## Text extract
★ ★ ★

Photo by Lisa Paine Heads Up! football teaches tackling using the shoulder rather than head first. Photo by Lisa Paine AREAWIDE— It is no secret that football can be a violent and dangerous sport, and with the recent emphasis on concussions, it leaves many to wonder what can be done to reverse such trends. Over the years, rules have been tweaked and equipment has been modified in an attempt to try to make the game a bit safer.

In a sport where collisions are inevitable, it makes it difficult to reduce injuries. However, recent studies show that those injuries, especially when it comes to head trauma, can be minimized with one simple adjustment: make tackles with your head up. The new Heads Up approach is quickly being administered to the teachings of youth football players across the country.

According to some coaches, however, the technique isn’t new by any means. “Actually, it’s not that new. I’ve been teaching (Heads Up) for the last 15 years,” said Lapeer Steelers youth football coach Doug Harris. “I’ve always taught my kids to keep their heads up.”

★ ★ ★

## Recorded information

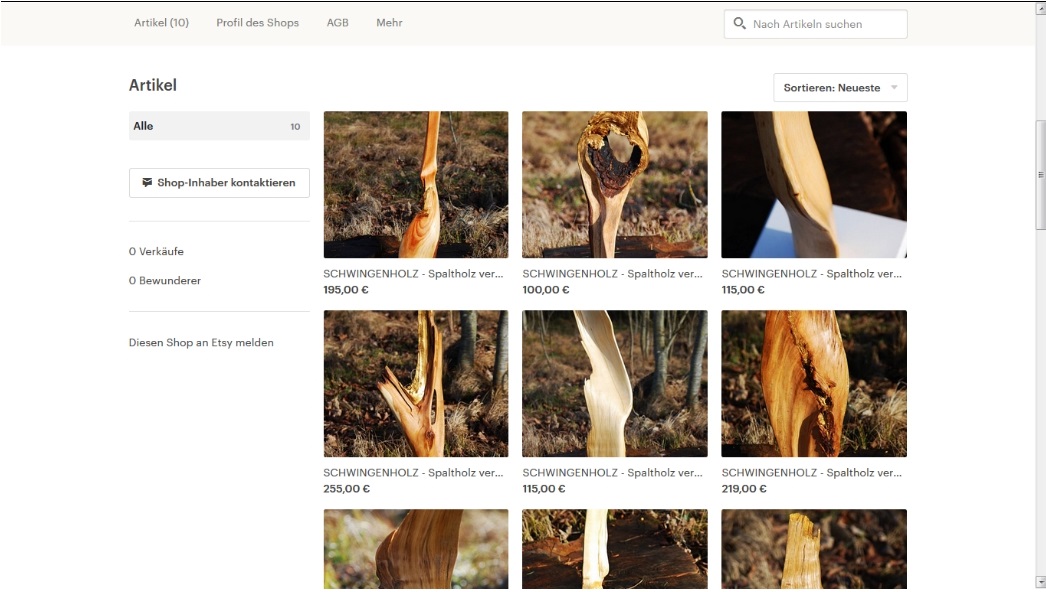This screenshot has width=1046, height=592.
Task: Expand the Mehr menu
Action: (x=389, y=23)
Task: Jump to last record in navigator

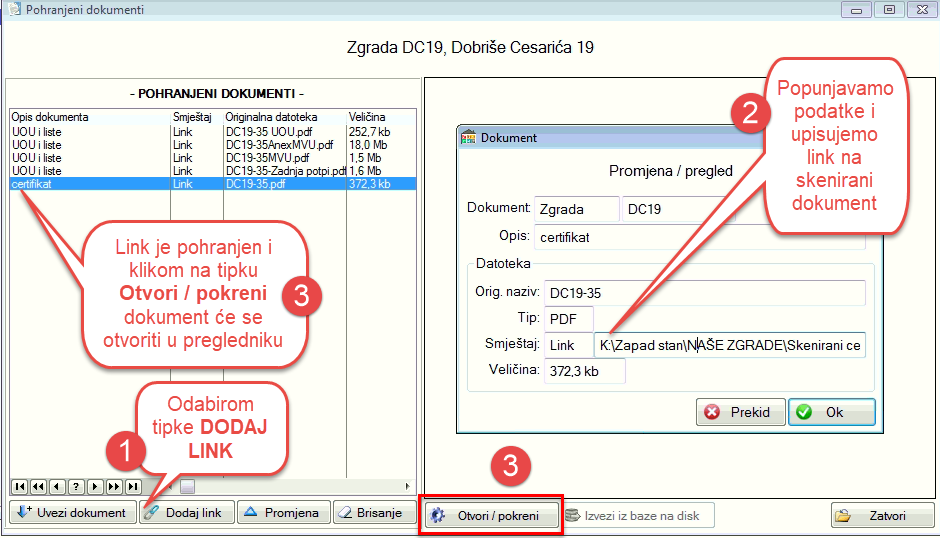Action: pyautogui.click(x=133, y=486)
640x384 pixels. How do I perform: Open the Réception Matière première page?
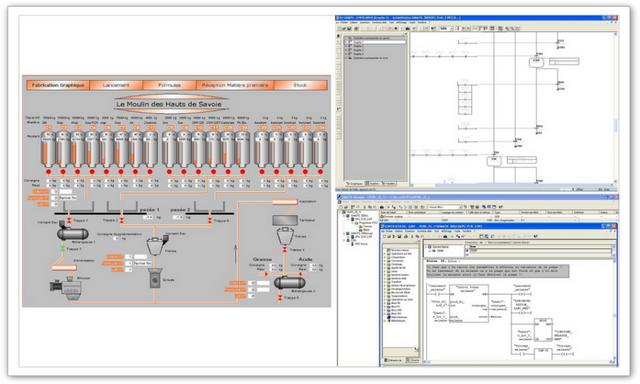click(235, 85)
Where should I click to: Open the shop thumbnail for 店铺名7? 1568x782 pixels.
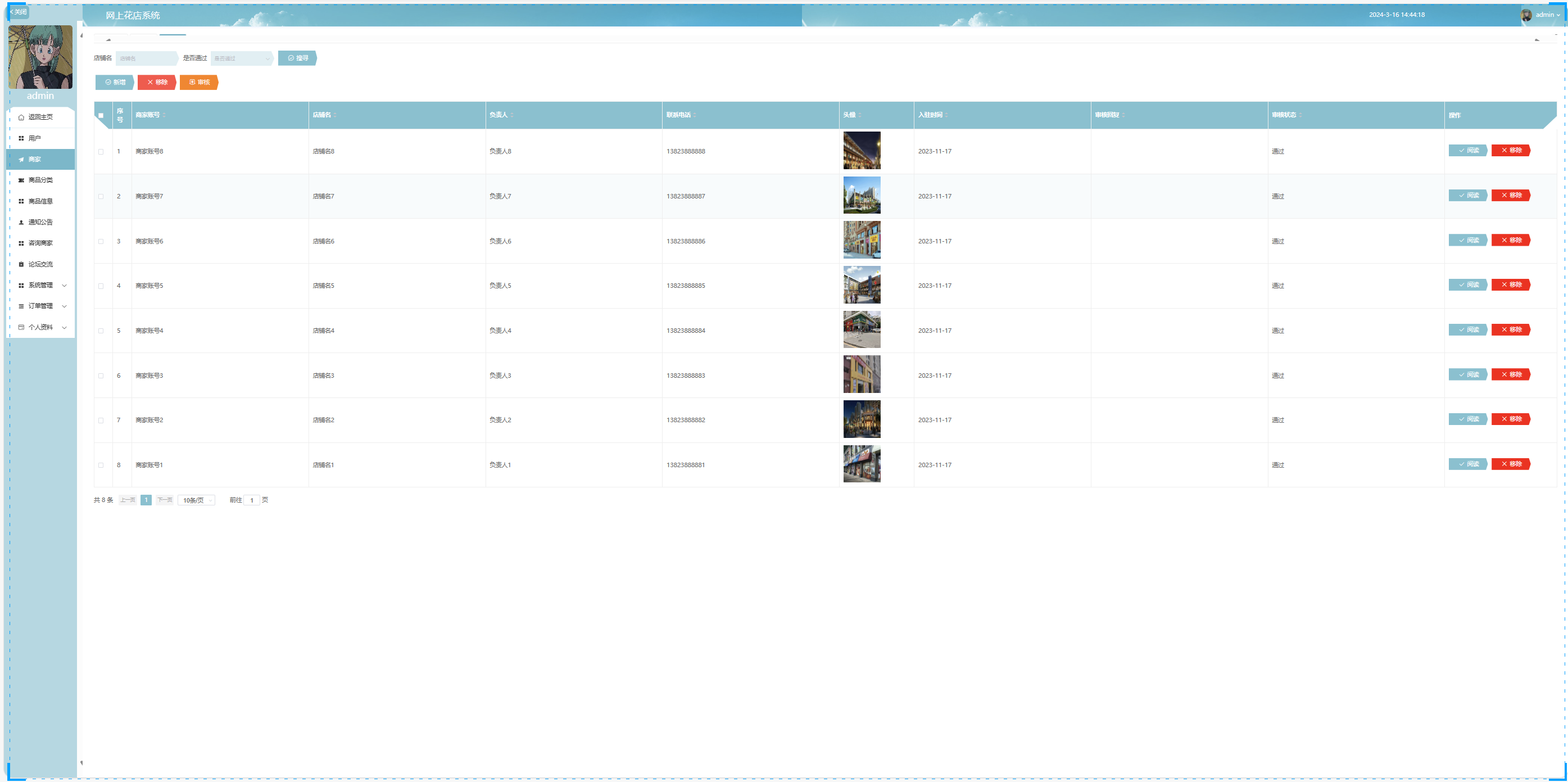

★ ★ ★

## Given task A
Answer these questions using the article on Heads Up football, and mark each answer with the same numeral as its question:
(i) What body part does Heads Up football teach players to tackle with instead of the head?
(ii) What single adjustment do recent studies say can minimize head trauma?
(iii) For how many years has Doug Harris been teaching Heads Up?
## Given task B
Carry on the article on Heads Up football from the point where it stops, keeping its news-report style.

## Written answer A
(i) The shoulder.
(ii) Making tackles with your head up.
(iii) The last 15 years.

## Written answer B
From the time football was invented, it has been quite common for coaches to teach their defenders to put their head down and drive with the shoulder. While that is a useful technique, it can also be dangerous on both ends. For the player making the tackle, they could easily injure their head or neck on any given play. It can also be hazardous for the ball carrier, as the hard shell of a helmet is often used as a weapon of sorts, causing many serious knee injuries, amongst other things.

“At the youth level, I have never seen (a concussion) in my kids that I coach,” continued Harris. “There has been a kid or two that I was not coaching at the time. I knew that they had concussions because I knew the parents.”

While the Heads Up approach may reduce the number of concussed players, there are other factors to be considered, including staying hydrated, as well as being properly fitted with a protective mouth guard. For those who would like a little extra protection, there are many helmets on the market that are specifically designed to reduce the likelihood of a concussion, with many of them being referred to as the “revolution” helmets.

“That’s a big part of it at the youth level,” added Harris. “Seven, eight and nine-year-olds, that’s what I teach. I’ve talked to a lot of doctors, and as long as their heads are up, you know you’ll have your minor injuries with ankles and some stuff, but it’s really hard for kids to injure their neck if they have their heads up, and that’s what a lot of doctors have told me.”